HTTP proxy that generates and loads from fixtures for testing.


License
GPL-3.0+
Install
pip install testypie==1.2.2

Documentation

Testypie

A test helper service that autogenerates your fixtures by recording real HTTP requests in order to replay them.

The main advantage is that it is agnostic to what underlying HTTP library you are using (or even what programming language you are using).

It works as a distinct proxy but can also be used as a library in Python tests, e.g. combined with HTTPretty.

Usage

Standalone

To run standalone (suitable for testing in any language):

$ pip install testypie
$ testypie
 * Serving Flask app "testypie" (lazy loading)
 * Environment: production
   WARNING: This is a development server. Do not use it in a production deployment.
   Use a production WSGI server instead.
 * Debug mode: off
 * Running on http://127.0.0.1:5000/ (Press CTRL+C to quit)

Then run your tests with HTTP_PROXY set:

$ export HTTP_PROXY=http://127.0.0.1:5000
$ run-my-tests.sh # e.g. mocha mytests.js or pytest mytests.py

How it works

Whether used as a proxy or as an intercept within Python tests, the idea is that you follow the given workflow:

  • Write unit tests that exercise your code without even attempting to mock
  • Your code will result in an HTTP request that is allowed to happen over the real network on first run only
  • A realistic fixture from this real request is stored in $PWD/fixtures
  • On the next test run, testypie will respond with the fixture on disk rather than allow the real request to happen
  • Now your tests work fine offline
  • You are free to modify fixtures (see fixture format below) to make it replay an altered or stub version of the response
  • At any time, you can delete individual or all fixtures to "refresh" them (e.g. if the upstream API changes) -- no need to maintain manual mocks to keep them aligned with upstreams

Use cases and motivation

This project came out of writing tests for code in domains involving a lot of data. For example, working with data from DBPedia or other large data sources.

With testypie, you can simply write tests pointing at real data URLs and worry less about having to generate (and maintain) a collection of mocks, stubs or full fixtures.

It is especially useful when using libraries that do HTTP under the hood, but the precise HTTP library used is abstracted away from you, so it is difficult to mock effectively. Examples of this are rdflib or boto.

In the case of boto and AWS, testypie is useful in capturing exactly what boto and AWS do and replaying it rather than having to reverse engineer a fairly complex API so that you can mock it.

Fixture Format

Fixtures are a model of the HTTP response (code, headers, body) serialised to YAML files. The use of YAML was a deliberate choice such that the multiline string support allows for a clear, intuitive way to capture the response body exactly as it was (including all newlines) such that it can be easily edited.

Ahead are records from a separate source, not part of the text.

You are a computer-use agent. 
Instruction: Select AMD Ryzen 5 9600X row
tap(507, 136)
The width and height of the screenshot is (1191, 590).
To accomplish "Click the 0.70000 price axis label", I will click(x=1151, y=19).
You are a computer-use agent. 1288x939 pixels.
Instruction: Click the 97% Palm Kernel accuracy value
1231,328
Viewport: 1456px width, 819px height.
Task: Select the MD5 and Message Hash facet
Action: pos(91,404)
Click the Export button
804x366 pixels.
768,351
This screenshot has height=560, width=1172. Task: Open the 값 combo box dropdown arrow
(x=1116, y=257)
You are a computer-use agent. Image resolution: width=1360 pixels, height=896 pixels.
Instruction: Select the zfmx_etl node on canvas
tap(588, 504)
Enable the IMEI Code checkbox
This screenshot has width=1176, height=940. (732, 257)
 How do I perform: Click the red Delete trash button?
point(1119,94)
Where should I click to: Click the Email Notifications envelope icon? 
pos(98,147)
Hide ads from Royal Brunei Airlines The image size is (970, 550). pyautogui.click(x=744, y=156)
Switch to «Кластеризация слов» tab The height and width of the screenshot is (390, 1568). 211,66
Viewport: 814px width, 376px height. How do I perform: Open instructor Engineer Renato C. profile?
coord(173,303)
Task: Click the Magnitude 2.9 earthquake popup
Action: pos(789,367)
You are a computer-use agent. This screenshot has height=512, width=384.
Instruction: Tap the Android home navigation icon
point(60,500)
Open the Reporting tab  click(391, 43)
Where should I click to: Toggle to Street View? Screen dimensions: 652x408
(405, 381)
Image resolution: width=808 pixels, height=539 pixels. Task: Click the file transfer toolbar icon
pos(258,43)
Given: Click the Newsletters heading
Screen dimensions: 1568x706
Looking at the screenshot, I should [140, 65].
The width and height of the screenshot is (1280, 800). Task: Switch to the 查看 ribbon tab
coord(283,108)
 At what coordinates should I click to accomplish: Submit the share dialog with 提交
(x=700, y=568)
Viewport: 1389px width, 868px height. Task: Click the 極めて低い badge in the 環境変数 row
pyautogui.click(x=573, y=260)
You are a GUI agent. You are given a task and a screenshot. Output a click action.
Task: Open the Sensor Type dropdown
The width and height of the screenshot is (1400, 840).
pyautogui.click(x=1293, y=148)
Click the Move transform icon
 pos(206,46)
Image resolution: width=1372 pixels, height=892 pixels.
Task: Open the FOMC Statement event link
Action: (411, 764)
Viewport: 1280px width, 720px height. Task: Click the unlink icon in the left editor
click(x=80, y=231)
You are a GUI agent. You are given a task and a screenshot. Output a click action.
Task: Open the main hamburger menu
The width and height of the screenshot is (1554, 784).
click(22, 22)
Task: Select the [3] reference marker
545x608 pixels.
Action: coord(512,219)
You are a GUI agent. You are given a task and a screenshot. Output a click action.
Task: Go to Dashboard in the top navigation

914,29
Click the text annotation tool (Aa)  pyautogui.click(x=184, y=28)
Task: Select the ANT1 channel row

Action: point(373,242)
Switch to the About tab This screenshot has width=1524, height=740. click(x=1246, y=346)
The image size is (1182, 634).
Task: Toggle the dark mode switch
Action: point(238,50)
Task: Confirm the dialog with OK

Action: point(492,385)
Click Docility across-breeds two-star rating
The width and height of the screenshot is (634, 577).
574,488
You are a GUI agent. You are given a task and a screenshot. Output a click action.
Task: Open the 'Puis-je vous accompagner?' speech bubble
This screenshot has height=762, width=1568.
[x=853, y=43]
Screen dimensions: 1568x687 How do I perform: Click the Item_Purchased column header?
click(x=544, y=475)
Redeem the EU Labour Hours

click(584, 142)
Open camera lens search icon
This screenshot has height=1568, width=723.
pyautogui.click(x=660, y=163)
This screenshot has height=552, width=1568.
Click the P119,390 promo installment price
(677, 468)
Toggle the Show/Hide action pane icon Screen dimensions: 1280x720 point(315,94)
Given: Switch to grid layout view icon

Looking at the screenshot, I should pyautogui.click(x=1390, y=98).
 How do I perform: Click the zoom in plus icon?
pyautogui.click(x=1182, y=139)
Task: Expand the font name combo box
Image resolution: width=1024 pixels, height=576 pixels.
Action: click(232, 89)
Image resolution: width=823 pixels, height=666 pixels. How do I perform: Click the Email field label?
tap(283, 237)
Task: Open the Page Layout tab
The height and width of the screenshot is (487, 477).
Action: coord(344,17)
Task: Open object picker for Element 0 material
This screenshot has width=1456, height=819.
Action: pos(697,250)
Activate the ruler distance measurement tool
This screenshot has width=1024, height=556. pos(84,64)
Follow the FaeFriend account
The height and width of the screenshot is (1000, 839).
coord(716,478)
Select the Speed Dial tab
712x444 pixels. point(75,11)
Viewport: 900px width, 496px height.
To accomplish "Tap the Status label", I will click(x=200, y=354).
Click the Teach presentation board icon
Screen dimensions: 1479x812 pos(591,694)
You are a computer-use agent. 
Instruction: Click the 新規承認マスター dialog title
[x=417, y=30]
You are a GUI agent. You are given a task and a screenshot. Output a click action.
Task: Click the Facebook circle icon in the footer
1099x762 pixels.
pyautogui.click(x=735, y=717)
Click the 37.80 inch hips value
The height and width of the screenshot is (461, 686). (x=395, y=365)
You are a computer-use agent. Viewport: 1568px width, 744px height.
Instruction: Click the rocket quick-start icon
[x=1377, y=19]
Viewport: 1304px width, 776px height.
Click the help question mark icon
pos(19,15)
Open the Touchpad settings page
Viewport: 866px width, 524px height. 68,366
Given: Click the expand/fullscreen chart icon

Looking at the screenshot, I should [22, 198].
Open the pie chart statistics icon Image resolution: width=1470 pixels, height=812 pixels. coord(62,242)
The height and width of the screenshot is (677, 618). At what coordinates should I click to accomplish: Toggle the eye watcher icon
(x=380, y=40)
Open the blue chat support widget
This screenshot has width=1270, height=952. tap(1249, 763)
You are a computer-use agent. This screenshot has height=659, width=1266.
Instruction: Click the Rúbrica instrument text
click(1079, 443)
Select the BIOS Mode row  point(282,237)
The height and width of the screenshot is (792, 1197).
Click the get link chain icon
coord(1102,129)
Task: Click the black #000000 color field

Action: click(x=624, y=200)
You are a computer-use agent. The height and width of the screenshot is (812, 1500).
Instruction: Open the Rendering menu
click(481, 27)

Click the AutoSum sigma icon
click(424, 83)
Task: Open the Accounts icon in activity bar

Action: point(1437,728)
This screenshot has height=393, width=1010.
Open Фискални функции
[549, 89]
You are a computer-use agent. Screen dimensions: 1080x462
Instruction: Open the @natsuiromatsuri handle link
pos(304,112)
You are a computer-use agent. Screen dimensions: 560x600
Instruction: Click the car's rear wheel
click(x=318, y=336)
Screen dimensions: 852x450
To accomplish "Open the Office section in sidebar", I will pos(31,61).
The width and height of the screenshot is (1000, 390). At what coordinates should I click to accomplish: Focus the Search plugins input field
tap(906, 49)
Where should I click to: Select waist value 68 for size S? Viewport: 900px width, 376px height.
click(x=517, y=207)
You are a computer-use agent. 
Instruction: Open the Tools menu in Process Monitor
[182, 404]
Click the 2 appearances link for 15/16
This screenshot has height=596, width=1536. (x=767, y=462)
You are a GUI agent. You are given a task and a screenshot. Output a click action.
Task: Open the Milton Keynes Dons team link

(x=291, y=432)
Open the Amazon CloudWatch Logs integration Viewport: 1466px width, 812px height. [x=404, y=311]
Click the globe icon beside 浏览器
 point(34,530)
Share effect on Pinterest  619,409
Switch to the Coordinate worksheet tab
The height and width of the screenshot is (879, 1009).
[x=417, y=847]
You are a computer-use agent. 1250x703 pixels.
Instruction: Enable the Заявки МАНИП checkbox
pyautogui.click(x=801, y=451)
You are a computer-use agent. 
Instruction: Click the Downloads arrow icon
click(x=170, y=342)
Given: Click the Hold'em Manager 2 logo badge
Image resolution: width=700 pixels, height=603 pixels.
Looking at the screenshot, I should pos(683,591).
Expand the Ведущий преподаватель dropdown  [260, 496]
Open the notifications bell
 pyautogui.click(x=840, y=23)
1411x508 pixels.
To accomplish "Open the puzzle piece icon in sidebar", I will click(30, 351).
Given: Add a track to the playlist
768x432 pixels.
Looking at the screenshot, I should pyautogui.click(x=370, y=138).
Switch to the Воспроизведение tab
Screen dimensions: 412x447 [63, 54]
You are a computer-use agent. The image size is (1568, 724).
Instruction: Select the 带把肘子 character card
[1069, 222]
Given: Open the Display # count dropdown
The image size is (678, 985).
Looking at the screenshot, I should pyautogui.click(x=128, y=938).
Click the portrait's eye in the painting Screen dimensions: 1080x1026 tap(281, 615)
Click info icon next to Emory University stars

Even in cases where an upstream responded with e.g. JSON with no newlines, you are pretty to alter the fixture to respond instead with pretty-printed JSON for easier editing.

The file names for fixtures are based on the HTTP method then a percent-encoded form of the URL that was fetched. This both allows for different responses for different methods (e.g. PUT vs. DELETE) and also keeps the file names understandable enough such that it would be possible to generate fixtures up front with a script (or manually).

Limitations

The main limitation is the lack of mocking HTTPS in standalone mode. It works fine when used as a helper library in Python though.

Additionally, fixtures are currently keyed against HTTP method and URL only, so there is no way to temporarily mock a service to respond with e.g. HTTP 503 and then mock is back to a healthy HTTP 200 response. For this use case, traditional mocking may be more appropriate as testypie is focused on use cases where you are mocking data sources or capturing more complex APIs (e.g. AWS APIs) where recreating and maintaining mocks would be a lot of effort.

This also means that there is no support for content negotiation or other cases where a response would vary according to request headers.